Scene: Also this past week, a widely followed and respected pseudonymous commentator on issues of municipal finance, financial markets, and other things on Twitter outed herself. She did this, in her words, because reporters from fixed income finance rag The Bond Buyer had apparently pieced together her real identity from various sources and were calling widely across the close knit municipal finance community trying to confirm it. This of course led to many of these people—many of whom knew her by her nom de plume Bond Girl (or @munilass) on Twitter but did not know her in real life—flooding her office with phone calls and emails warning her of The Bond Buyer’s actions. In order to keep control of her own narrative as much as she could, she announced her own identity on Twitter and began deleting her old tweets. Five minutes later, by her account, reporters from Bloomberg called to interview her for an article which ignored her authority and stature in the market in favor of gossip and personal innuendo. This episode has apparently created widespread disgust within the muni and markets communities against both Bond Buyer and Bloomberg, and has led several market participants to swear off acting as sources for either publication in the future. It did not help that Bloomberg subsequently attempted to smooth things over by publishing a humorous take on their reveal which turned Bond Girl into a sex object. More than a few people wondered openly whether Bloomberg would have “apologized” to a man in such a fashion.

Conclusion: I mean really, people, I admit I have a dog in this fight,1,2 but what the fuck? What newspaper worth its pretensions to being a source of industry news, knowledge, and analysis undermines a known industry expert and potentially puts her career at risk in order to titillate readers with trivia they will forget in 48 hours? What public benefit did this serve? Bond Girl was highly respected (if not always agreed with) for her insightful, informed, forceful opinions and analysis which she published on Twitter (and, for a long time, on a blog also) as well as a fun and interesting personality. In addition, she spent countless hours helping reporters from Bond Buyer, Bloomberg, and elsewhere by acting as an unpaid and uncredited source of information and analysis in the muni finance market. Call me crazy, but this seems like a very expensive bridge to burn for a very small bonfire.

Corollary: Burning sources for no good reason strikes me as a very stupid way to run a newsroom. I thought that’s why editors make the big bucks: for editorial judgment.
Also: Don’t shit where you eat.


IV.
Epilogue: We all have our bullshit stories to tell. Most of the time, the primary and only audience we have for them is ourselves. Sometimes, however, somebody or other will try to expropriate your story and replace it or recast it as their bullshit story, for reasons of their own. While this may not strictly be the narrative fallacy as commonly understood, it certainly is fallacious.

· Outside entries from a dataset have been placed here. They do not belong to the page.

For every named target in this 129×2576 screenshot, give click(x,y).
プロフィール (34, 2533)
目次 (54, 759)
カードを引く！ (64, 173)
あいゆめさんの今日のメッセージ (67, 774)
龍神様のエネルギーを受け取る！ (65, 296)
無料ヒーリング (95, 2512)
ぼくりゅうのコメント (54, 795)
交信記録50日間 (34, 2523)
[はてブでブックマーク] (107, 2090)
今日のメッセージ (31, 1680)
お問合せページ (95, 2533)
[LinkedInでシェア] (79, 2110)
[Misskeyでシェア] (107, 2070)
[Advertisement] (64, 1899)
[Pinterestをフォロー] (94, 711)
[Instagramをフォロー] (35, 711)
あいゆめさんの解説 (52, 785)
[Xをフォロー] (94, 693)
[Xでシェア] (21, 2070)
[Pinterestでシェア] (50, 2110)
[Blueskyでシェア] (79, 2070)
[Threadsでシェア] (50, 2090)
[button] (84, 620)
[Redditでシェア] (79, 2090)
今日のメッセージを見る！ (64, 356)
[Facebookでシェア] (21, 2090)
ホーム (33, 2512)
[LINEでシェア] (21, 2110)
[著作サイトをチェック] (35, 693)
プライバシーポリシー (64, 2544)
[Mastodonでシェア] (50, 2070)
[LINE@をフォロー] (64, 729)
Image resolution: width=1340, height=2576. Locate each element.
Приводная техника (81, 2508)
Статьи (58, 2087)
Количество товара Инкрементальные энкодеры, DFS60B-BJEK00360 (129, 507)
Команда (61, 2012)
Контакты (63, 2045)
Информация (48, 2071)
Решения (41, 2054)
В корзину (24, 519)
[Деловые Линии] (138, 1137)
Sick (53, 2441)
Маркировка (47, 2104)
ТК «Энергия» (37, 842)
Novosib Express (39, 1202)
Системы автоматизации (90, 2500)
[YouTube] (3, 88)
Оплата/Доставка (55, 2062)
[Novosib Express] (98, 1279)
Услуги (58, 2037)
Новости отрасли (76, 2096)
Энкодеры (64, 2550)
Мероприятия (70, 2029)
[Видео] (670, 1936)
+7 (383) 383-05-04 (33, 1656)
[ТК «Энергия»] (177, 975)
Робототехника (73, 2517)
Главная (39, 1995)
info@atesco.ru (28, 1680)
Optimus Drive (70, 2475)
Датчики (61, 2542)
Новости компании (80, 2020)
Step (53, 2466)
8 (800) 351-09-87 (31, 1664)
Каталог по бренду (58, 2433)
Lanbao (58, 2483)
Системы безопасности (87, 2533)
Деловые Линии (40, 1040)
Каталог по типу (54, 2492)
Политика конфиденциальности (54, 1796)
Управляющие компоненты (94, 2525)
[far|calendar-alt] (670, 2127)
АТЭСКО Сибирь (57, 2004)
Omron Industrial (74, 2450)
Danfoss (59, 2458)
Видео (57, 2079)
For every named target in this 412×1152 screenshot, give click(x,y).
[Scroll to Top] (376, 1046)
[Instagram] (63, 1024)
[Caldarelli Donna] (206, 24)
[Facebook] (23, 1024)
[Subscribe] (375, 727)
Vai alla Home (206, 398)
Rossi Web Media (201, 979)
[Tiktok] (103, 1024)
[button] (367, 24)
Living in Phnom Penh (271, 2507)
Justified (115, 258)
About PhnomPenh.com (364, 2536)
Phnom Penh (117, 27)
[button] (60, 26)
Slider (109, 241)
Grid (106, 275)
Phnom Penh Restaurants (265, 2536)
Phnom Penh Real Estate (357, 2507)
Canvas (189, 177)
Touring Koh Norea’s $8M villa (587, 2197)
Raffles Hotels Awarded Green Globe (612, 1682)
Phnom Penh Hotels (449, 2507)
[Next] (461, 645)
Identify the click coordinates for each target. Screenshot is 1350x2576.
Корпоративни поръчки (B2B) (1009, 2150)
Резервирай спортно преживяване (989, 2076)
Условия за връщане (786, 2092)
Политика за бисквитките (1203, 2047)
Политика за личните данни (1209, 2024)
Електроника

It’s your story. Don’t let the bastards take it from you.


1 I have explained my own rationale for maintaing a pseudonymous profile online and why—contra many non-pseudonymous bloviators—I believe pseudonymous commenters can add real value to public discourse elsewhere at length. However, I am under no illusion that I am safe from being outed at any time in the future. I have left enough clues, intentional and unintentional, over the course of my seven plus years online that someone in possession of one or two key facts about me in real life should be able to triangulate me to this identity. I am sure it will happen at some point down the line, if it has not already. I can only hope, however, that when it does the person in question will realize the trivial fact of my real identity will add virtually nothing good, bad, or even interesting to people’s understanding of me and will keep it secret to themselves. If they do not, well, then I will have to rely on discovering their home address and my knowledge of ancient ninja assassination techniques to extract suitable revenge.
2 The fact that I consider Bond Girl to be a friend is, of course, irrelevant to my argument. It is, however, highly relevant to me.